Passing this bill removes that vulnerability. It closes the gap between administrative practice and statutory text, and in doing so, forecloses any legal challenge grounded in the argument that the department has, since May 2026, been operating under the wrong ministry as a matter of law.

PM Balen (left) and Home Minister Gurung (right). File photo

For an agency whose intelligence products, personnel decisions, and operational authorisations could all, in theory, be challenged retroactively if its underlying legal basis were successfully contested, this closure of legal risk is not a minor technicality. It is the difference between an arrangement resting on cabinet discretion and one resting on an Act of Parliament, and Nepali governments have historically preferred to move sensitive security arrangements from the former category to the latter as soon as they have the votes to do so.

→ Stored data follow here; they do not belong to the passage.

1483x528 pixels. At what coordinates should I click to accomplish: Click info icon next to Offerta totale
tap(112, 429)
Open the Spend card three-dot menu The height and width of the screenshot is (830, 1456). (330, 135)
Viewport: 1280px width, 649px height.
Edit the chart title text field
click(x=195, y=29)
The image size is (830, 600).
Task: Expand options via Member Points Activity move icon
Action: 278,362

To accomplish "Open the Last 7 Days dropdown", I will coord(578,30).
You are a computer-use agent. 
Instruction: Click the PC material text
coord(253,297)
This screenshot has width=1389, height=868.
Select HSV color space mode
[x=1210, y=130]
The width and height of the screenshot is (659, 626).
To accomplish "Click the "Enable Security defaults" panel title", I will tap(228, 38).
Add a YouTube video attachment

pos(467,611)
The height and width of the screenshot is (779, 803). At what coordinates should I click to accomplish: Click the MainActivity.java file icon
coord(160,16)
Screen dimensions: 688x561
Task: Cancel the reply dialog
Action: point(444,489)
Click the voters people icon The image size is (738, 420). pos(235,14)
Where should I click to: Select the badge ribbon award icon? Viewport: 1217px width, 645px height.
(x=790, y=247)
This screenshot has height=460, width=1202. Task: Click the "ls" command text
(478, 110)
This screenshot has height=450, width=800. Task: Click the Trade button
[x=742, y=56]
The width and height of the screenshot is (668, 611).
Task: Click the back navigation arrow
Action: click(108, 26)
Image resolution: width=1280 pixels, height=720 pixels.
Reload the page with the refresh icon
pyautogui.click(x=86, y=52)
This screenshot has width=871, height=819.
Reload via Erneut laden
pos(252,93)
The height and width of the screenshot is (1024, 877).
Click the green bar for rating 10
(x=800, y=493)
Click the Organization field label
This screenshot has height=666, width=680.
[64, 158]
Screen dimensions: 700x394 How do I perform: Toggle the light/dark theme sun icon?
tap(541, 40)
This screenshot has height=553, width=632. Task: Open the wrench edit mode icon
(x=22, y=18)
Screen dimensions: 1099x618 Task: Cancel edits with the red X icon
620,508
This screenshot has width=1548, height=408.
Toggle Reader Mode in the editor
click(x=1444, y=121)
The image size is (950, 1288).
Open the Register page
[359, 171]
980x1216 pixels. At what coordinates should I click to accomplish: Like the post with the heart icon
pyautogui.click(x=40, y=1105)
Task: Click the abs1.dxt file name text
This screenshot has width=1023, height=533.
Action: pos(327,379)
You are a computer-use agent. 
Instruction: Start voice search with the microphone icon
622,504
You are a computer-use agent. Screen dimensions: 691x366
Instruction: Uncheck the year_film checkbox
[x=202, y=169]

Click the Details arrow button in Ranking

The precedent this bill draws on, and revives, is instructive. When KP Sharma Oli first moved the department to the Prime Minister’s Office in 2018, he justified it, as governments doing this kind of reshuffling typically do, in the language of efficiency and coordination, the argument that a leaner, more centralised chain of command would let the country’s security and financial intelligence apparatus respond faster and answer more directly to the country’s chief executive.

Opposition lawmakers at the time, and again years later during a 2022 parliamentary committee review, pushed back on functional grounds, arguing that the Prime Minister’s Office is fundamentally a coordinating secretariat rather than a security ministry, and that pulling the department out from the rest of the security establishment, away from Nepal Police, the Armed Police Force, and the district administration machinery it needs to coordinate with, undermined rather than improved its effectiveness.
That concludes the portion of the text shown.